For many readers, vacations mean a ritualistic return to the old favorites that an Edgartown, Mass., summer resident calls "come-as-you-are books." Cartoonist Al Capp chuckles himself to sleep by dipping into Martin Chuzzlewit or Little Dorrit. A sophisticated young matron on New York's Fire Island unabashedly begins her vacation with Frank Yerby's Pride's Castle and Ambler's A Coffin for Dimitrios. Another confirmed repeater is Author Barzini, who claims that "you can always open Decline and Fall of the Roman Empire and find some wonderful sequence about a Byzantine emperor gouging his son's eyes out." A psychiatrist might sneer that the compulsive repeater needs a familiar book for the same reason that Linus totes his blanket--as a form of security against the bristling insecurities of a strange environment.

Politicians, by contrast, generally read to protect themselves from the slings and arrows back home. New York's Mayor Wagner went off for a honeymoon in Florida with James Koran's The Seat of Power, a close-to-the-bone novel about organized crime and police corruption in New York City. Just about everyone in Washington has taken along Teddy White's The Making of the President, 1964. President de Gaulle's recent reading has included Josephine, a new biography of Napoleon's light o' love, and L'Histoire de Jesus-Christ by R. L. Bruckberger, a Dominican priest who writes like an angel. De Gaulle was so moved by the latter that he assured the author, "When I read your book, I really felt as if I had lived then"--as many of De Gaulle's subjects have long suspected.

Setting the Feast

The secret of vacation reading, as of most other activities, lies in striking a felicitous balance between mental pleasure and intellectual profit. A formula that works for many readers is to blend: 1) a favorite book of verse, such as the love poems of John Donne, that can be dipped into at easy intervals; 2) a novelist read long ago, say an early Evelyn Waugh or a Graham Greene "entertainment"; 3) a meaty current novel--perhaps John Cheever's The Wapshot Scandal; 4) a sprinkling of suspense and frivolity; 5) a serious but unformidable history or biography, such as Lady Longford's Queen Victoria or Is Paris Burning?; 6) one tome they have no intention of opening, such as A History of the Jewish People; and 7) a book related to summer pastimes, such as Bill Robinson's Book of Expert Sailing or, for the compleater-than-thou angler, Walbaum's classic Life History of the Striped Bass (Roccus saxatilis).

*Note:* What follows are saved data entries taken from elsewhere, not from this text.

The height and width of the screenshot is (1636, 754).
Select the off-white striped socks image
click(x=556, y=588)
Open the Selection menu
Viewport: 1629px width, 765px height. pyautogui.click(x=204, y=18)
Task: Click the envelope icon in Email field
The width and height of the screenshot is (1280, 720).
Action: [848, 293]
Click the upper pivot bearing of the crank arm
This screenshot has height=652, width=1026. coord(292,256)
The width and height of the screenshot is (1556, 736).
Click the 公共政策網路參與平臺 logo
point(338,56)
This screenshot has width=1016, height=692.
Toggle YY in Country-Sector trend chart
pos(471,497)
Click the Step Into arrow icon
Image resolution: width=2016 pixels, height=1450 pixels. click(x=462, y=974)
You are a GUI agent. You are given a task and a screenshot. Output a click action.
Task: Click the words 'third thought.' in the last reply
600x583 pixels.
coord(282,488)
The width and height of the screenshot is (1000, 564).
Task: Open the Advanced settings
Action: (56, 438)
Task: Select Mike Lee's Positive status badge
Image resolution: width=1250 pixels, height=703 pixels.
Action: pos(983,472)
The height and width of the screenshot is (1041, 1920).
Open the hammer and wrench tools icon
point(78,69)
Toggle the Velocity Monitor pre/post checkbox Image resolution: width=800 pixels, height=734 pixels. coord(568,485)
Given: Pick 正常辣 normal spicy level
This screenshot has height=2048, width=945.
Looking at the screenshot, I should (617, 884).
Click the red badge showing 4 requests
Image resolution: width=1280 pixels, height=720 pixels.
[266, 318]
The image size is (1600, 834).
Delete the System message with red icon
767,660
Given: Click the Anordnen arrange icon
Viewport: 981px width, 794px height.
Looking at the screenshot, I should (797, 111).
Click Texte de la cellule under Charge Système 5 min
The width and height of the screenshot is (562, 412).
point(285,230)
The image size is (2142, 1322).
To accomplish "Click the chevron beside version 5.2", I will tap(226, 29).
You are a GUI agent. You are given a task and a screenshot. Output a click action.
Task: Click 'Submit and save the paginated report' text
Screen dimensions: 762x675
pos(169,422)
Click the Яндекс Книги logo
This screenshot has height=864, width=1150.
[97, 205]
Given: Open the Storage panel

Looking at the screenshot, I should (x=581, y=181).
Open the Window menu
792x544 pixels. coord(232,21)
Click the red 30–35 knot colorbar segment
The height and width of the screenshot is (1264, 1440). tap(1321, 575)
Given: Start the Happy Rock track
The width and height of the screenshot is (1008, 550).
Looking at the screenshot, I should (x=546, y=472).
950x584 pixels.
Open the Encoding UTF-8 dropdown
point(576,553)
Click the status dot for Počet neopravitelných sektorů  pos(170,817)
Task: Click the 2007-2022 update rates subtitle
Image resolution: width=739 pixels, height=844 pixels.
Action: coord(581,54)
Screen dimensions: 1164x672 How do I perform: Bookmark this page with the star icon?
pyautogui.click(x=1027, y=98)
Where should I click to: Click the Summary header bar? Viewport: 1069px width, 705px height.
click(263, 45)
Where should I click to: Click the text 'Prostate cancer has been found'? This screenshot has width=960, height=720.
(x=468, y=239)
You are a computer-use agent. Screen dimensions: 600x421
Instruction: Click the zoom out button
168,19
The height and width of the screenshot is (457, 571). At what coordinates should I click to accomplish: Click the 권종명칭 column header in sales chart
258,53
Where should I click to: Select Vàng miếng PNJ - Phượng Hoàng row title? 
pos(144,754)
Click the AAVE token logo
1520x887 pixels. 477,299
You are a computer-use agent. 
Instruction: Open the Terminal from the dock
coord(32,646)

With effort, anyone at any age can recapture that first tingling realization that reading is not an exercise by rote, like learning the multiplication table or the battle lines at Gettysburg, but an act of liberation, a lifelong passport to Huck Finn's Mississippi and Jack London's Yukon, to the worlds of Long John Silver and Merlin and Leatherstocking. This--not the ability to dissect Nelson Algren or Aeschylus at a dinner table--is the peculiar, and private, pleasure of reading. In an age of hurry and specialization, books more than ever are a necessary nourishment for mind and spirit. Summer is the time to set the feast.